I figure it's only a matter of time before the one-star ratings her accompanying children's version of 'It Takes A Village' get deleted.


----------



## TheGreatGatsby

^^^

BTW, only 27 positive reviews and it's a #1 children's book seller? Amazon fudging with the numbers, probably.


----------



## TheGreatGatsby

Anyone actually listen to this on audiobook? I'd like to get it at some point if I think it can't get me some laughs; but I think it's probably just a bunch of pixie dust. I want to know cos I'd like to know what price point I might get it for. It's at $11.81 on Amazon now; I'd prefer to get it under $5.


----------



## TheGreatGatsby

Audiobook dropped about $1 over the last three days to $5.88, further validating claims that the ratings are rigged. $5.88 for a 72% five star book that has only been out for nine months? Unheard of, especially for a audiobook starting for north of $25.


----------



## Pilot1

Does it have a chapter on Chardonnay?


----------



## TheGreatGatsby

It's dropped to $5.58. I will likely buy it at under $5, even though I suspect even the whitewash will be quite boring and not as comical as I'm hoping for.


----------



## TheGreatGatsby

TheGreatGatsby said:


> Audio is $25.94 on pre-order. It's released 9/12 (the day after 9/11 curiously enough). It'll be funny to watch how quickly the price dips when losers don't want to buy their loser leader's book!
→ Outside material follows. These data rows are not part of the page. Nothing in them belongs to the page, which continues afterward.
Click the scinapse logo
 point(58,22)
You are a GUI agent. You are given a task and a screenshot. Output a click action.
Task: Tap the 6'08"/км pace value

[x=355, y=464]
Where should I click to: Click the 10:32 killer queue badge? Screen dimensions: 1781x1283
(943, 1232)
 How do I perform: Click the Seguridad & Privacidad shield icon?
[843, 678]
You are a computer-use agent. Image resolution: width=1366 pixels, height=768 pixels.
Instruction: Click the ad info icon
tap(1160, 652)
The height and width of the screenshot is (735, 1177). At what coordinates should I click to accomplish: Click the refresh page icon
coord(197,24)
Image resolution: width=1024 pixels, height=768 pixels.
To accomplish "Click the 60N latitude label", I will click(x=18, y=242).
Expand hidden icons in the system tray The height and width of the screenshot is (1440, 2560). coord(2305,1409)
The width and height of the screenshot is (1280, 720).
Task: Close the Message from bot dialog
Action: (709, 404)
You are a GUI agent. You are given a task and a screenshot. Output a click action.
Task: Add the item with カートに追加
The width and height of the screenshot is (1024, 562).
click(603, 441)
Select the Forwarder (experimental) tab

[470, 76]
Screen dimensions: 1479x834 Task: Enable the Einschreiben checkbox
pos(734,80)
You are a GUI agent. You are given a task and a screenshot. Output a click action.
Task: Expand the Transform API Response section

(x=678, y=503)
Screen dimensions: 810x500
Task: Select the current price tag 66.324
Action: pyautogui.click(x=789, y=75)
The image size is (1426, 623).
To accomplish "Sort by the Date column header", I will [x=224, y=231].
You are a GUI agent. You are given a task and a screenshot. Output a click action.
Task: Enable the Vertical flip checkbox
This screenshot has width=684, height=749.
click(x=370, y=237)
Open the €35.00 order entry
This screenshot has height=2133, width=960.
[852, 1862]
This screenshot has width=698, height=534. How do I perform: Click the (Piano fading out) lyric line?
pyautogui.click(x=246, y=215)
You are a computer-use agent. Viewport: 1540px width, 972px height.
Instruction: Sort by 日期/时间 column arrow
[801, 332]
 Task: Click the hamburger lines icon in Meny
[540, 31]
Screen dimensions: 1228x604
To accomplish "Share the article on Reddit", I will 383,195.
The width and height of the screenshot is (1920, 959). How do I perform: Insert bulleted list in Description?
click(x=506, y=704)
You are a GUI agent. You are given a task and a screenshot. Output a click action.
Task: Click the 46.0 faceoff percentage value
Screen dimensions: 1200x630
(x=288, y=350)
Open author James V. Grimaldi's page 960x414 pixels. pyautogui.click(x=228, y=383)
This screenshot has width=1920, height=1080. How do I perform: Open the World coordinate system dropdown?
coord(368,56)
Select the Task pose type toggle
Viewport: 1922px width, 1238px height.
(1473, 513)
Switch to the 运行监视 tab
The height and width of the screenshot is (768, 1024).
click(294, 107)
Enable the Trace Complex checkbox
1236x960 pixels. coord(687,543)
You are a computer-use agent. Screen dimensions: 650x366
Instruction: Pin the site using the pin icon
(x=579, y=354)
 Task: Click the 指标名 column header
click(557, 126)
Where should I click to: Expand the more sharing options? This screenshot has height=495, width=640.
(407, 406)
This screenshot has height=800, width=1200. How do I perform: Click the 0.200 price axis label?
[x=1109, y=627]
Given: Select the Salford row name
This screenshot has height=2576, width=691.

Who called this? People  should be voting that up in droves.


----------



## TheGreatGatsby

Audiobook dropping about a quarter a day. Down to $5.17.


----------



## TheGreatGatsby

$4.83


----------



## TheGreatGatsby

$4.59


----------



## TheGreatGatsby

$4.42


----------



## TheGreatGatsby

4.22


----------



## TheGreatGatsby

$3.97


----------



## Geaux4it

TheGreatGatsby said:


> $3.97


----------



## westwall

TheGreatGatsby said:


> $3.97







Damn that thing is falling faster than she does!


----------



## TheGreatGatsby

$2.96

My goal would be to get it for a buck something since it's pretty much money thrown away.


----------



## TheGreatGatsby

Price has jumped from $2.93 to $3.08. I hope the previous downward trend continues. I can't justify paying that much for that piece of trash.


----------